Timoleon

Plutarch

Plutarch. Plutarch's Lives, Vol. VI. Perrin, Bernadotte, translator. Cambridge, MA: Harvard University Press; London: William Heinemann Ltd., 1918.

When this letter had been read publicly if any of the Corinthians had before been lukewarm towards the expedition, their wrath against Hicetas now incited them all, so that they eagerly joined in supplying Timoleon and helping him get ready for his voyage.

When the fleet was ready, and the soldiers provided with what they needed, the priestesses of Persephone fancied they saw in their dreams that goddess and her mother making ready for a journey, and heard them say that they were going to sail with Timoleon to Sicily.

Therefore the Corinthians equipped a sacred trireme besides, and named it after the two goddesses.
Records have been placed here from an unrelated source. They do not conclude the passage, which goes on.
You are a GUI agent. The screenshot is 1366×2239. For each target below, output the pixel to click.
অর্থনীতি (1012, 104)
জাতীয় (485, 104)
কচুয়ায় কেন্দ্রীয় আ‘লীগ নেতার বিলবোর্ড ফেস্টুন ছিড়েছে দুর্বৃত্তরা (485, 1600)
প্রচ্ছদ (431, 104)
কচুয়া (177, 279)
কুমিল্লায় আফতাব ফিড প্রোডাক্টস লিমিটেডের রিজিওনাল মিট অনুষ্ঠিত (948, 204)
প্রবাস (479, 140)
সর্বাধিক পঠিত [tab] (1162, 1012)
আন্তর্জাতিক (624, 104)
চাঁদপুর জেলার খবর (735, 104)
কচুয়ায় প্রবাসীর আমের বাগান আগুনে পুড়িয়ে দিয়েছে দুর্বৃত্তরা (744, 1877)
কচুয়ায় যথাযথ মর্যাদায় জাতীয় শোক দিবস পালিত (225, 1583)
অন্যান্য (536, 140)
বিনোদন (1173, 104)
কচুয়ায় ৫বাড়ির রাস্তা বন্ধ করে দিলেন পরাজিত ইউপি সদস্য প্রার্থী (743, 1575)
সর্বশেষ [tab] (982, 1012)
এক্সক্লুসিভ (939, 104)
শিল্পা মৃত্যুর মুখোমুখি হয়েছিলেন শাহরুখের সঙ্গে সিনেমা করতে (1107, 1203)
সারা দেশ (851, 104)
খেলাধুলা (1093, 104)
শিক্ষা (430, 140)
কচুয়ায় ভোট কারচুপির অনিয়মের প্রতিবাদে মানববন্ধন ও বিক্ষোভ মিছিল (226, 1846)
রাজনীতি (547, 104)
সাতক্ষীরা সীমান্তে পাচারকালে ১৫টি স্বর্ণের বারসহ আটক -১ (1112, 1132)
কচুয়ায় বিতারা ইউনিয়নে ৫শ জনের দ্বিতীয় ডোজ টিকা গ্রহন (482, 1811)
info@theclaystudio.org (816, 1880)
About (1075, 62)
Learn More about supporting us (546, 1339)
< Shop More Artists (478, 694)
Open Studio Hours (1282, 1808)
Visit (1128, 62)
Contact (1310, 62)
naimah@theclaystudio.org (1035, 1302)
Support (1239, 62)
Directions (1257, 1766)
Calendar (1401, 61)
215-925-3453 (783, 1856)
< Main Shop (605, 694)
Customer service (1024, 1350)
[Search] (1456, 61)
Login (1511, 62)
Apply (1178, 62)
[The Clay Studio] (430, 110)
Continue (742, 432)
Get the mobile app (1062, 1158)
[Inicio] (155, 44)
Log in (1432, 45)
Furthermore, Timoleon himself journeyed to Delphi and sacrificed to the god, and as he descended into the place of the oracle, he received the following sign.

From the votive offerings suspended there a fillet which had crowns and figures of Victory embroidered upon it slipped away and fell directly upon the head of Timoleon, so that it appeared as if he were being crowned by the god and thus sent forth upon his undertaking.

And now, with seven Corinthian ships, and two from Corcyra, and a tenth which the Leucadians furnished, he set sail.[*](In 344 B.C.)

And at night, after he had entered the open sea and was enjoying a favouring wind, the heavens seemed to burst open on a sudden above his ship, and to pour forth an abundant and conspicuous fire.

From this a torch lifted itself on high, like those which the mystics bear, and running along with them on their course, darted down upon precisely that part of Italy towards which the pilots were steering.